The personal information doesn’t tell you about whether the ideas are good or bad. It simply tells you that Mr. X or Ms. Y cares about the cause—or even just generally agrees with the organization’s views. So, if you don’t like Mr. X, you can close your mind. No need to think about or respond to the nuance of an issue or the complications of policy. 

H.R.1 would have us focus our political energies on who is on which team, not what a group is proposing and whether its position may—or may not—have merit. 

In a seminal 1950s social psychology study, researchers discovered that even people with a lot in common could be easily polarized simply by dividing them into teams and setting up an “us vs. them” environment. 

The Robbers Cave experiment divided a group of fifth-grade boys from similar backgrounds into two groups at a summer camp. As a New York Times article described the outcome: “Within two weeks, they devolved into insulting and threatening each other, to the extent that the experimenters had to intervene. Their arbitrarily assigned group identities were enough to stoke open conflict among them.”

H.R.1 sets our politics up for a perpetual Robbers Cave experiment where we’re divided by teams rather than united in deliberation.

Privacy rights enable people not to play to type. They allow people to support ideas that might surprise their own tribe. It allows them to support policies that even the politicians they generally support might not like. 

Forcing people to disclose the groups they join and causes they support does the opposite. It discourages nontribal thinking and forces us into our lanes. 

Study after study confirms Americans of all stripes are tired of the divisiveness that dominates national conversation. That tenor intensified last year. The 2020 president election has been called the “Seinfeld election,” in honor of the timeless sitcom that was famously “about nothing.” That’s not to say it wasn’t highly consequential. It was. The stakes were high, and voters felt it. But the campaigns focused less on making the case for big ideas and more on speaking narrowly to people on their existing teams.

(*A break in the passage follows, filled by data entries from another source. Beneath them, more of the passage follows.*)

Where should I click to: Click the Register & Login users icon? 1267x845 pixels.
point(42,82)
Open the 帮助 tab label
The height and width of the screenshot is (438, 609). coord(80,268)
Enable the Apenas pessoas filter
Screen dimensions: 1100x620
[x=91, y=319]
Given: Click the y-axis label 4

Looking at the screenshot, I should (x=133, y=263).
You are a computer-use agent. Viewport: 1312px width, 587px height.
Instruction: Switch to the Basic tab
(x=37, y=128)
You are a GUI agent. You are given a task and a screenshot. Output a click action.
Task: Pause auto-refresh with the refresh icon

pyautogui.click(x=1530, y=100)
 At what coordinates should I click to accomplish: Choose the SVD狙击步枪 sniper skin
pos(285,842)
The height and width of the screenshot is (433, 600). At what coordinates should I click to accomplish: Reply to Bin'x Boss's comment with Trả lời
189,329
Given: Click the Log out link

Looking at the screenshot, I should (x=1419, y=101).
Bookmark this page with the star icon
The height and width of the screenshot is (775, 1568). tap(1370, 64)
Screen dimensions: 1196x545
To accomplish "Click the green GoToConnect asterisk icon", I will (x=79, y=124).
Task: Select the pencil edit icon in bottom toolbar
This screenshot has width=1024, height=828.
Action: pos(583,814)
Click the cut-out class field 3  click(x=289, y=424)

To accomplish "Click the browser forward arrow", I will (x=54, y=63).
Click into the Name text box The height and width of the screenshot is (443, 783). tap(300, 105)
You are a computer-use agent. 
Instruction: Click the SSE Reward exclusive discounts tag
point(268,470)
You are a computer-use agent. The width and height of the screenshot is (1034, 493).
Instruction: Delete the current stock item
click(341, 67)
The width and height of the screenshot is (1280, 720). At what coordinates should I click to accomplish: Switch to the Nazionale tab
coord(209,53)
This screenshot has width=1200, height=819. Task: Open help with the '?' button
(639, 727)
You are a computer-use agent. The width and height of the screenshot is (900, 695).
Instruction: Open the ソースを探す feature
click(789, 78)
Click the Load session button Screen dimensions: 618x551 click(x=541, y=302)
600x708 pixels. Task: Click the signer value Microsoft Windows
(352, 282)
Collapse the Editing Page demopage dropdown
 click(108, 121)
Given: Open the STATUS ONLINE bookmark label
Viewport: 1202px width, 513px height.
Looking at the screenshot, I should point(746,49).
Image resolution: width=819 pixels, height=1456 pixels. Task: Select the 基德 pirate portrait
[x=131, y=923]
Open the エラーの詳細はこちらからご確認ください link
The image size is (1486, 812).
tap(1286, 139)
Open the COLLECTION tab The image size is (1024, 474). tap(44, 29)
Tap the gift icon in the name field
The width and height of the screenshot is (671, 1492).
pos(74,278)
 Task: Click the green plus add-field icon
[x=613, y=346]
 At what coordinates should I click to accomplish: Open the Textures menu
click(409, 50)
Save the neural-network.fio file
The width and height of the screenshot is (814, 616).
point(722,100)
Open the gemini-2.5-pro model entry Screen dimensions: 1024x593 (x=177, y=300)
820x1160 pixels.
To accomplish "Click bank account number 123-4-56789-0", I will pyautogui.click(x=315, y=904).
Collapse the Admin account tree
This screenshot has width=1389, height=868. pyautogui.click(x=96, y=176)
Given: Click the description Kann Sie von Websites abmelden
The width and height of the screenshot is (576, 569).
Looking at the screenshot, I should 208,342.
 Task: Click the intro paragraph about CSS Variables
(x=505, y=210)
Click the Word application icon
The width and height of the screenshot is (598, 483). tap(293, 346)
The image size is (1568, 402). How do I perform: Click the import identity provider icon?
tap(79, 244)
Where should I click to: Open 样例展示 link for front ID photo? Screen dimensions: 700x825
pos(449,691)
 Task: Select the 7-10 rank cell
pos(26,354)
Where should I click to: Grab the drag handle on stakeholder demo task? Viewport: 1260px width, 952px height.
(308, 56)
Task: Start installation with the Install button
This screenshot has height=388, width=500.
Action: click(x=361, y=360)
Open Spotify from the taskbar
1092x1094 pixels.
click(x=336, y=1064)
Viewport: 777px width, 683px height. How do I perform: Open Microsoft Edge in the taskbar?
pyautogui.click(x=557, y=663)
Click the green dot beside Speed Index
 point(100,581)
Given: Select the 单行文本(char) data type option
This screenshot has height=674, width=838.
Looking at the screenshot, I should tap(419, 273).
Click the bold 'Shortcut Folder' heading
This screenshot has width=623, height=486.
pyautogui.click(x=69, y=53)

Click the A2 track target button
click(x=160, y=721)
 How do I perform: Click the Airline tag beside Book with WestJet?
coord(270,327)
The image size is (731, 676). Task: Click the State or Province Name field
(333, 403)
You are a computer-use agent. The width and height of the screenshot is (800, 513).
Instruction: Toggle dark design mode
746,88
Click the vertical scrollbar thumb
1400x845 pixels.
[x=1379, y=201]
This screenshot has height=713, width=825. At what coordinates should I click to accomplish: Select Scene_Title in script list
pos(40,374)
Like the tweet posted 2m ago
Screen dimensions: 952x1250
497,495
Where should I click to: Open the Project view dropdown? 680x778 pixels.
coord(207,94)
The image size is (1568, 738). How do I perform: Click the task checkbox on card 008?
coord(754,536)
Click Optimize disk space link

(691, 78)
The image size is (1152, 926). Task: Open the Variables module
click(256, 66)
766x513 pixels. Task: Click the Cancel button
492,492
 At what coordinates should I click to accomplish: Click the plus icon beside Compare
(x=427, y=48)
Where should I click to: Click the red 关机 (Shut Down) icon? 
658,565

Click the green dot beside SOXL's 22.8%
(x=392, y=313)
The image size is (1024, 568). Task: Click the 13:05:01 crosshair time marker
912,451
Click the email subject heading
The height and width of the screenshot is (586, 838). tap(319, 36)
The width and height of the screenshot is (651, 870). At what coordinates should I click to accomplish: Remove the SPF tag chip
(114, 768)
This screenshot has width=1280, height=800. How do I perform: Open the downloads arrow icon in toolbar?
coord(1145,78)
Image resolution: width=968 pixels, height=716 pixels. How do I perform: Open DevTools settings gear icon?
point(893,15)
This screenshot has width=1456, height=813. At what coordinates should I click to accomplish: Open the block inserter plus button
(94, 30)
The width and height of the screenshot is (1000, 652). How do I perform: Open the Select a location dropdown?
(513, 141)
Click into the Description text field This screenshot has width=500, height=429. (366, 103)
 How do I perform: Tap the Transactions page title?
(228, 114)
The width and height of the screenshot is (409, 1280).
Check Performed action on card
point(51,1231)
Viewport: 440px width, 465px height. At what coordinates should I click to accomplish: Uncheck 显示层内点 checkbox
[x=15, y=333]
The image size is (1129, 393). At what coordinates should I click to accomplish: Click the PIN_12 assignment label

Legislation that encourages us to focus on a list of names instead of the ideas being proposed stifles debate and drives us further apart instead of allowing us to come together and respectfully challenge each other to solve the biggest challenges we’re facing. 

The election of 2020 was perhaps the most polarizing one in decades. H.R. 1’s political speech regulations risk duplicating that environment in perpetuity. Whoever you voted for, surely we can agree that we should leave the politics of 2020 behind.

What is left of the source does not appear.